The straight skeleton can also be used to construct an offset curve of a polygon, with mitered corners, analogously to the construction of an offset curve with rounded corners formed from the medial axis. Tomoeda and Sugihara apply this idea in the design of signage, visible from wide angles, with an illusory appearance of depth. Similarly, Asente and Carr use straight skeletons to design color gradients that match letter outlines or other shapes.

As with other types of skeleton such as the medial axis, the straight skeleton can be used to collapse a two-dimensional area to a simplified one-dimensional representation of the area. For instance, Haunert and Sester describe an application of this type for straight skeletons in geographic information systems, in finding the centerlines of roads.
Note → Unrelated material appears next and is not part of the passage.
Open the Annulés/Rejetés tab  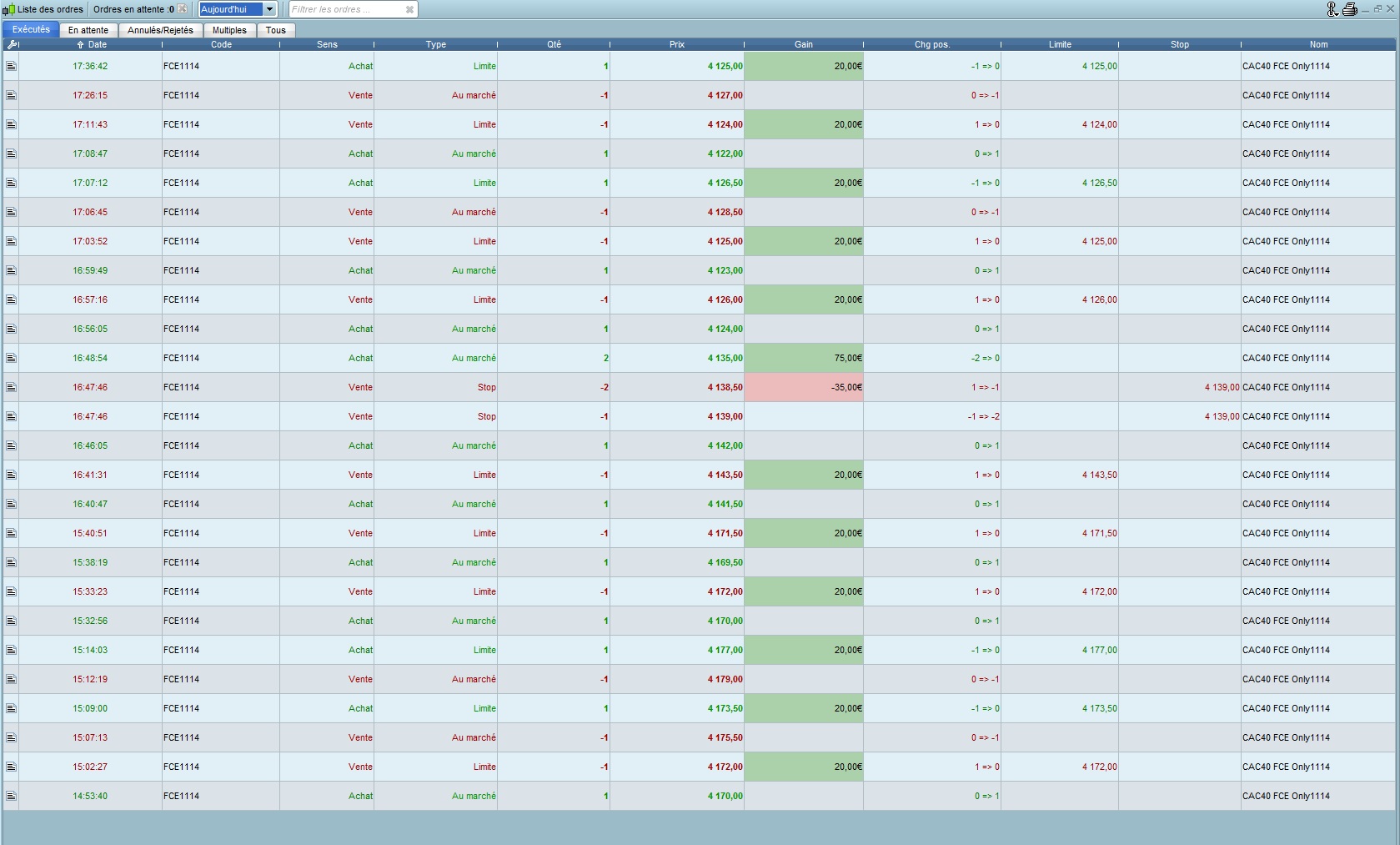pos(160,30)

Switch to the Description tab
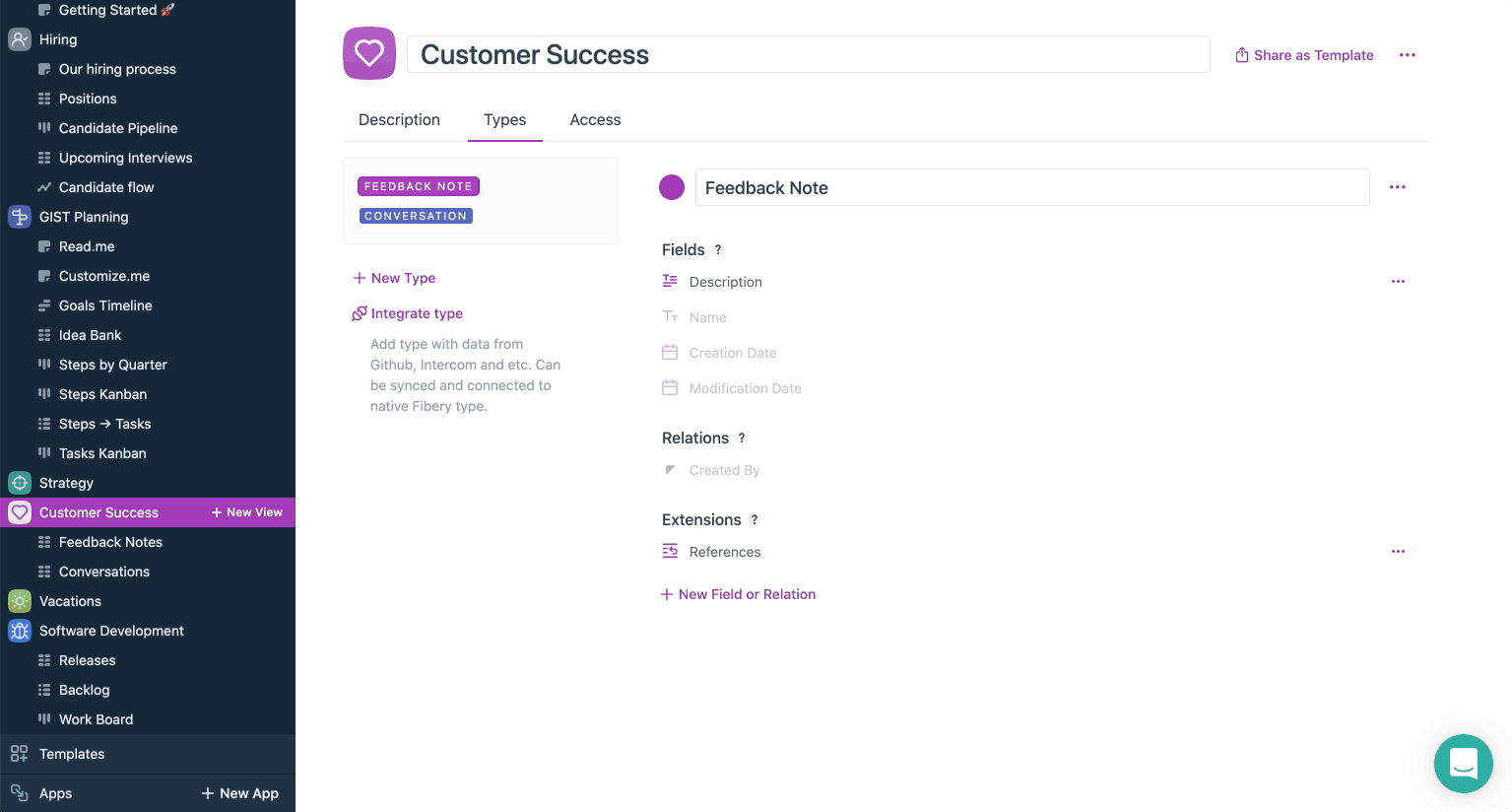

In finite element method (FEM) mesh generation, the straight skeleton and layer-based contraction concepts have been used to decompose complex geometric domains for hydrodynamic and shallow-water modeling. By analyzing the wavefront propagation layers, algorithms can automatically transform unstructured triangular meshes into aligned quadrilateral and mixed-element grids while conforming to an underlying geometric size function.

Every tree with no degree-two vertices can be realized as the straight skeleton of a convex polygon. The convex hull of the roof shape corresponding to this straight skeleton forms a Steinitz realization of the Halin graph formed from the tree by connecting its leaves in a cycle.

==Higher dimensions==
Barequet et al. defined a version of straight skeletons for three-dimensional polyhedra, described algorithms for computing it, and analyzed its complexity on several different types of polyhedron.

Huber et al. investigated metric spaces under which the corresponding Voronoi diagrams and straight skeletons coincide. For two dimensions, the characterization of such metric spaces is complete. For higher dimensions, this method can be interpreted as a generalization of straight skeletons of certain input shapes to arbitrary dimensions by means of Voronoi diagrams.